Second District, Second Division.

February 20, 1962.

*32Eva L. Minor, of Kankakee, and Herbert J. Deany, of Chicago, for appellant.

Thomas L. Clinton, and B. R. Tongren, of Peotone, for appellee.

CROW, J.

This action was brought by Ella Overman, administrator of the estate of Lester Overman, deceased, plaintiff-appellee, on a Complaint consisting of two counts against the Hlinois Central Railroad Co., defendant-appellant, and John J. Brennan, defendant, an engi*33neer employee at the time of the occurrence of the defendant, for the alleged wrongful death of Lester Overman, deceased. The defendant John J. Brennan was later dismissed as a party defendant. The decedent, Lester Overman, had died as a result of a collision between a pickup truck driven by him and a passenger train of the defendant railroad company at a public crossing one mile south of Peotone, in Will County. A jury trial resulted in a verdict for the plaintiff of $15,000. Count II of the Complaint, charging wilful and wanton misconduct, was dismissed on motion of the plaintiff, and paragraphs 7 and 8 of Count I of the Complaint were stricken on motion of the defendant, consented to by the plaintiff, which paragraphs had alleged that the defendant ran its train at a reckless and dangerous speed at a place where special care should have been taken, that it failed to give reasonable notice of the approach of the train, and that the defendant was negligent by reason of the fact that it did not have adequate signal protection to warn the decedent of the approach of the train. Motions were made by the defendant at the close of the plaintiff’s evidence and at the close of all the evidence for a directed verdict, the first of which motions was denied and a ruling was reserved on the second motion. A judgment for the plaintiff was entered on the verdict, from which this appeal is taken by the defendant railroad company after the denial of its post trial motion for judgment notwithstanding the verdict or for a new trial. .

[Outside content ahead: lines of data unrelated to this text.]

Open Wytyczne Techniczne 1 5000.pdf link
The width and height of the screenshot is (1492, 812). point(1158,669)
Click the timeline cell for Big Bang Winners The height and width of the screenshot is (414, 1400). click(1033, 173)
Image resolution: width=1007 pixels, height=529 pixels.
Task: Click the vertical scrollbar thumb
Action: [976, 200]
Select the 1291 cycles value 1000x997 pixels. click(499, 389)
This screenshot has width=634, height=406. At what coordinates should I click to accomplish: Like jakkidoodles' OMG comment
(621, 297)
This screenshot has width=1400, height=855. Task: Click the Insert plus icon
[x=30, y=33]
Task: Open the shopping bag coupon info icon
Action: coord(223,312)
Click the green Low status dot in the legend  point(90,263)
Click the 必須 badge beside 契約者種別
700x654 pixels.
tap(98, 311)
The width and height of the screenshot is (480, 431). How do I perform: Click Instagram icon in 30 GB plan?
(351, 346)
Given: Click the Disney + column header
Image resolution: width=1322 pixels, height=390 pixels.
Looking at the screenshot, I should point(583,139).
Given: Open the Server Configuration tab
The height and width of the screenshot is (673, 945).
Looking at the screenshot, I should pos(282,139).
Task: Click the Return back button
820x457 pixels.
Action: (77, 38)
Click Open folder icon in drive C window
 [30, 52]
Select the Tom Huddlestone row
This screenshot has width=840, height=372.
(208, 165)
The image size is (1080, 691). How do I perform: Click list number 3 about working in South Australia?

In the Complaint the plaintiff had alleged, inter alia, that she had been appointed administrator of the estate of Lester Overman, deceased, and that she brought suit as such administrator. The defendant denied this allegation. No proof of the appointment was made on the trial. After the defendant’s post trial motion was made, the plaintiff moved for leave to file an amendment to the Complaint which included *34a paragraph realleging the appointment of the plaintiff as snch administrator and making profert of her letters. This amendment was allowed to be made over objection by the defendant.

When the case went to the jury the only charge of negligence against the defendant remaining in the Complaint was that the defendant was negligent by reason of the fact that it permitted a tall, long series of brush to grow up along the right of way of the railroad on railroad property to such an extent that the view from the crossing was blocked so that persons could not adequately see the approach of trains from north of the crossing when such persons were approaching the crossing in a westerly direction from the east, as was the decedent. This allegation was denied by the defendant.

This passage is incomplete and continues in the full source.